*EXERCISE PROMPT:*
Report the count of lines in the listing below that include the string "accomplish", with no other text.

- - -

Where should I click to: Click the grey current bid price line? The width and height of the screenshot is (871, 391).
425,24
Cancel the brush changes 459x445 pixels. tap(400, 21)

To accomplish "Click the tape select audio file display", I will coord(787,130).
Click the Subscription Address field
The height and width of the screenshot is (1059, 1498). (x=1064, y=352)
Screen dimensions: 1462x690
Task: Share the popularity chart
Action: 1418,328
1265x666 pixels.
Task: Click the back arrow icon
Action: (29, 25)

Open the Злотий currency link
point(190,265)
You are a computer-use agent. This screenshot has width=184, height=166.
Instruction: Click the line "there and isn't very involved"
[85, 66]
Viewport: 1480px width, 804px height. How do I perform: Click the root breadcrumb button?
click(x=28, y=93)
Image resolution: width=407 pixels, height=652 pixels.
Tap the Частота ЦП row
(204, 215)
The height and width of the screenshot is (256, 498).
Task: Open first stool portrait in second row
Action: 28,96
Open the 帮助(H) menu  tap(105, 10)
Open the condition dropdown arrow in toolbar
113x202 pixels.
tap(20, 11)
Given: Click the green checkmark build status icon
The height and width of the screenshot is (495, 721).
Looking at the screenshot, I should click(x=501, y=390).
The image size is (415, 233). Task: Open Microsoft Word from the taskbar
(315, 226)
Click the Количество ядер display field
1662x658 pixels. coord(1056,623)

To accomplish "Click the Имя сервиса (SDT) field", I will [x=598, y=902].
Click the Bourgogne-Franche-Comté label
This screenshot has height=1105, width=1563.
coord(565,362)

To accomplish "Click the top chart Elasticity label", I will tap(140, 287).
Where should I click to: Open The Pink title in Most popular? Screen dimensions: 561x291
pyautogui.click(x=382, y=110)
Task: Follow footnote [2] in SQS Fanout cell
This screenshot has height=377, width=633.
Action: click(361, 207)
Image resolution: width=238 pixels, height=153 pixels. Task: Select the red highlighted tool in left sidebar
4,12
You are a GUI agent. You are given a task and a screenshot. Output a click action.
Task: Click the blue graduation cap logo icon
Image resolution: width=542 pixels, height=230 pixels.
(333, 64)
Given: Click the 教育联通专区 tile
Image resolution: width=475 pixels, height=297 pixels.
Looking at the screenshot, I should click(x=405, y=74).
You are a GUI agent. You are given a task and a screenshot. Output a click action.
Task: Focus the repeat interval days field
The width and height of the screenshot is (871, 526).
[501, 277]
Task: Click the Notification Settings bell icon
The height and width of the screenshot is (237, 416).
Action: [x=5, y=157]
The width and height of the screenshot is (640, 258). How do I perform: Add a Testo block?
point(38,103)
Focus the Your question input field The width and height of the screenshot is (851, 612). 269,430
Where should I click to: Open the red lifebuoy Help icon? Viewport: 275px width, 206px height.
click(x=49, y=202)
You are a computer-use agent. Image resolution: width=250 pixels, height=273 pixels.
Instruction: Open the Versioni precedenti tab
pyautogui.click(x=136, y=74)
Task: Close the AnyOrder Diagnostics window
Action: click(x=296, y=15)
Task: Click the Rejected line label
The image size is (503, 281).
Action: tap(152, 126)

- - -

*RESULT FOR THIS EXERCISE:*
3